A Toy Example#
To show logistic regression in practice, we will use a toy problem, specifically the data shown below.
import pandas as pd
import matplotlib.pyplot as plt
import seaborn as sns
data = pd.read_csv("../data/toy.csv")
fix, ax = plt.subplots()
sns.scatterplot(x='x', y='y', data=data, hue='label', ax=ax)
plt.show()

This data is two-dimensional, with an x and y-dimension.
Each data point is labelled as either a
or b
.
Clearly, b
-points generally have larger values in both x and y.
Therefore, it should be straightforward to produce a classification algorithm for this.
However, the labels are not currently computer-readable, and to use the logistic function described previously, we need to encode them as 1s and 0s.
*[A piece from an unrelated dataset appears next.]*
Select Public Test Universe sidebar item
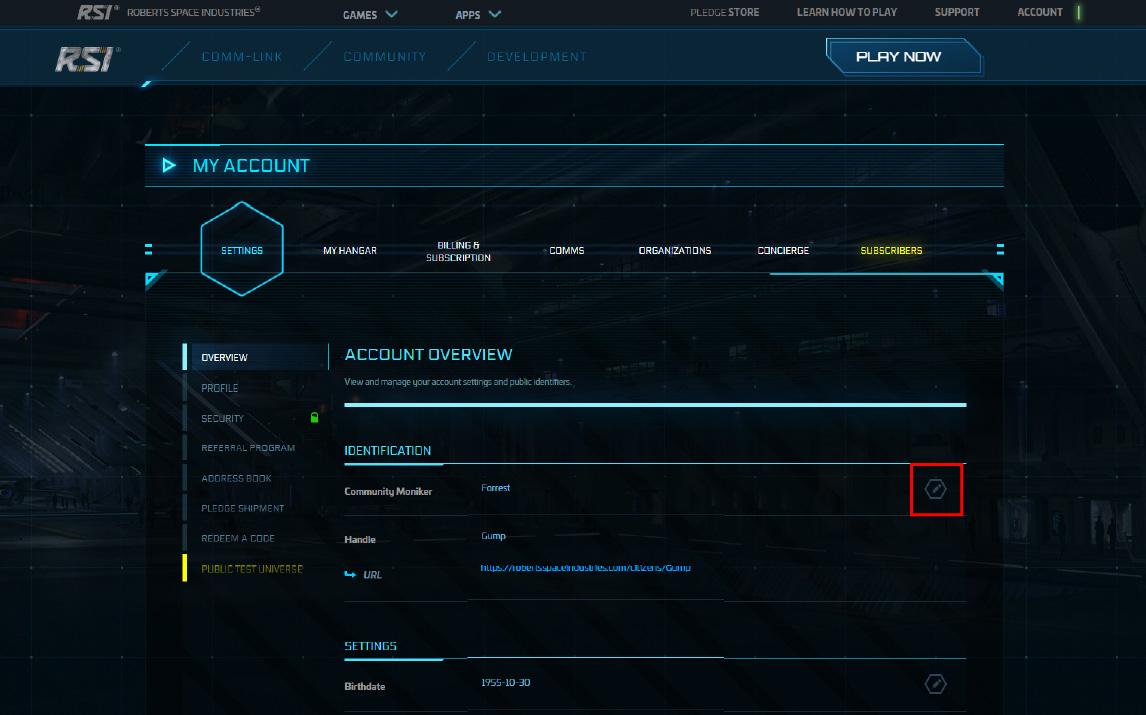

Below, we add this encoding to the pandas DataFrame
.
data['encoded_label'] = [1 if i == 'b' else 0 for i in data['label'].values]
data
x | y | label | encoded_label | |
---|---|---|---|---|
0 | 2.091675 | 5.076054 | b | 1 |
1 | 1.670044 | 1.893883 | b | 1 |
2 | -3.473584 | -1.836446 | a | 0 |
3 | 2.418901 | 2.087297 | b | 1 |
4 | 2.028405 | 2.998328 | b | 1 |
... | ... | ... | ... | ... |
195 | -0.103211 | 2.971752 | a | 0 |
196 | -0.484741 | -0.347390 | a | 0 |
197 | 1.624884 | 3.894923 | b | 1 |
198 | 2.874282 | 0.696651 | b | 1 |
199 | 4.710780 | 4.261925 | b | 1 |
200 rows × 4 columns
Splitting the Data#
Since we are applying this to a supervised machine learning approach, splitting the data into training and testing data is good practice.
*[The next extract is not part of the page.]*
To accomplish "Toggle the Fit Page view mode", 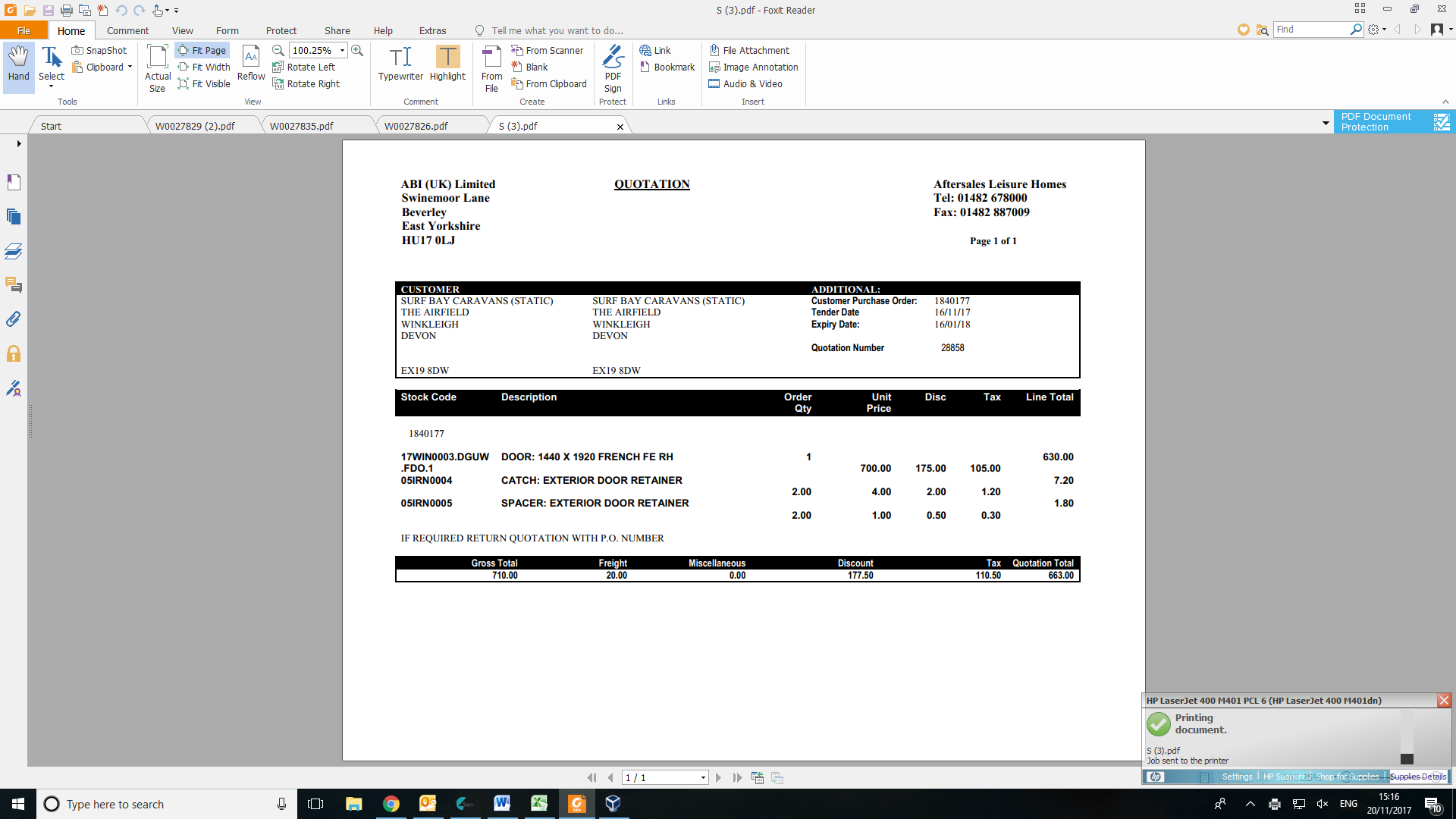I will tap(202, 50).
The training data is used to develop the model, where the weights and bias are optimised.
The testing data is used to check that the model is well generalised and can be applied to data it has not seen before.
We can use the sklearn.model_selection.train_test_split
method to separate the data.
from sklearn.model_selection import train_test_split
train, test = train_test_split(data, test_size=0.2, random_state=0)
fig, ax = plt.subplots(1, 2, figsize=(10, 4), sharex=True, sharey=True)
sns.scatterplot(x='x', y='y', data=train, hue='label', ax=ax[0])
sns.scatterplot(x='x', y='y', data=test, hue='label', ax=ax[1])
ax[0].set_title('Training Data')
ax[1].set_title('Testing Data')
plt.show()

Above, we kept 20 % of the data for testing and will use 80 % for training.
Training#
To perform the training/optimisation, we will write our own implementation of the gradient descent algorithm.
To do this, let’s take advantage of the JAX library and the built-in automatic differentiation that it enables.
To start, we will turn all necessary values into jnp.array
objects.
import jax.numpy as jnp
X = jnp.array(train[['x', 'y']].values)
y = jnp.array(train['encoded_label'].values)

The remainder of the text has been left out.